■ Your goal:
Word for word, repeat all of the entries.

=== Begin Enclosure ===

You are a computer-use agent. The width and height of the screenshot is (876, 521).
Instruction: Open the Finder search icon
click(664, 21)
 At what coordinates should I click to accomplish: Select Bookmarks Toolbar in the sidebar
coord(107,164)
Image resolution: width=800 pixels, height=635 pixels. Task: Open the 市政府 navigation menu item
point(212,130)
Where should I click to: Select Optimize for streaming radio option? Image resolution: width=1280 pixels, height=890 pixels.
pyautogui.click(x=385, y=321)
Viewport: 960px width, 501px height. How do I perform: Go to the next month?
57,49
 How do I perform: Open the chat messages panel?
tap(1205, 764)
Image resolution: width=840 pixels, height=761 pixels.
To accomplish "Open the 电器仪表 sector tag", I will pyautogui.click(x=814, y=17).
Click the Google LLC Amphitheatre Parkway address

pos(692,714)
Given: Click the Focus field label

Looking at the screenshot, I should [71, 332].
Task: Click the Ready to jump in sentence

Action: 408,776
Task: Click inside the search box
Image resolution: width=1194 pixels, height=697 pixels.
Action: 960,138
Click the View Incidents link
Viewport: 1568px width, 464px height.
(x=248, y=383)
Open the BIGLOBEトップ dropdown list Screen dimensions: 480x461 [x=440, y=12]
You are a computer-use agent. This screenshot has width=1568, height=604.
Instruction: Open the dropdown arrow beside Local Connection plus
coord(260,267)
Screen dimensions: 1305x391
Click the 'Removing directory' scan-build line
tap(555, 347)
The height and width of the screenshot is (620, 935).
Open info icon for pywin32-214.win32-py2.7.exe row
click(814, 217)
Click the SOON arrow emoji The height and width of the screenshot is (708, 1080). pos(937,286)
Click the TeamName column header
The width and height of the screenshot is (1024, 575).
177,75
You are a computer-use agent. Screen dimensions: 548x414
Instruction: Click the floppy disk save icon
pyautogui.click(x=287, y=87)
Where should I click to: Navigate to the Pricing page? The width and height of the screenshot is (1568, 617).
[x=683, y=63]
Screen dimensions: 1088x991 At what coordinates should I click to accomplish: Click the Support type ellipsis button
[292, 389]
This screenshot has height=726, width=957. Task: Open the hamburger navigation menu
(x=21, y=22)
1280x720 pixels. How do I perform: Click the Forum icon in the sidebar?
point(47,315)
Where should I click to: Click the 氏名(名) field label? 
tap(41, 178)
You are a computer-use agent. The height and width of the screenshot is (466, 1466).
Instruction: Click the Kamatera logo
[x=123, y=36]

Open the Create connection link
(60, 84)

=== End Enclosure ===

■ Solved problem:
You are a computer-use agent. The width and height of the screenshot is (876, 521).
Instruction: Open the Finder search icon
click(664, 21)
 At what coordinates should I click to accomplish: Select Bookmarks Toolbar in the sidebar
coord(107,164)
Image resolution: width=800 pixels, height=635 pixels. Task: Open the 市政府 navigation menu item
point(212,130)
Where should I click to: Select Optimize for streaming radio option? Image resolution: width=1280 pixels, height=890 pixels.
pyautogui.click(x=385, y=321)
Viewport: 960px width, 501px height. How do I perform: Go to the next month?
57,49
 How do I perform: Open the chat messages panel?
tap(1205, 764)
Image resolution: width=840 pixels, height=761 pixels.
To accomplish "Open the 电器仪表 sector tag", I will pyautogui.click(x=814, y=17).
Click the Google LLC Amphitheatre Parkway address

pos(692,714)
Given: Click the Focus field label

Looking at the screenshot, I should [71, 332].
Task: Click the Ready to jump in sentence

Action: 408,776
Task: Click inside the search box
Image resolution: width=1194 pixels, height=697 pixels.
Action: 960,138
Click the View Incidents link
Viewport: 1568px width, 464px height.
(x=248, y=383)
Open the BIGLOBEトップ dropdown list Screen dimensions: 480x461 [x=440, y=12]
You are a computer-use agent. This screenshot has width=1568, height=604.
Instruction: Open the dropdown arrow beside Local Connection plus
coord(260,267)
Screen dimensions: 1305x391
Click the 'Removing directory' scan-build line
tap(555, 347)
The height and width of the screenshot is (620, 935).
Open info icon for pywin32-214.win32-py2.7.exe row
click(814, 217)
Click the SOON arrow emoji The height and width of the screenshot is (708, 1080). pos(937,286)
Click the TeamName column header
The width and height of the screenshot is (1024, 575).
177,75
You are a computer-use agent. Screen dimensions: 548x414
Instruction: Click the floppy disk save icon
pyautogui.click(x=287, y=87)
Where should I click to: Navigate to the Pricing page? The width and height of the screenshot is (1568, 617).
[x=683, y=63]
Screen dimensions: 1088x991 At what coordinates should I click to accomplish: Click the Support type ellipsis button
[292, 389]
This screenshot has height=726, width=957. Task: Open the hamburger navigation menu
(x=21, y=22)
1280x720 pixels. How do I perform: Click the Forum icon in the sidebar?
point(47,315)
Where should I click to: Click the 氏名(名) field label? 
tap(41, 178)
You are a computer-use agent. The height and width of the screenshot is (466, 1466).
Instruction: Click the Kamatera logo
[x=123, y=36]

Open the Create connection link
(60, 84)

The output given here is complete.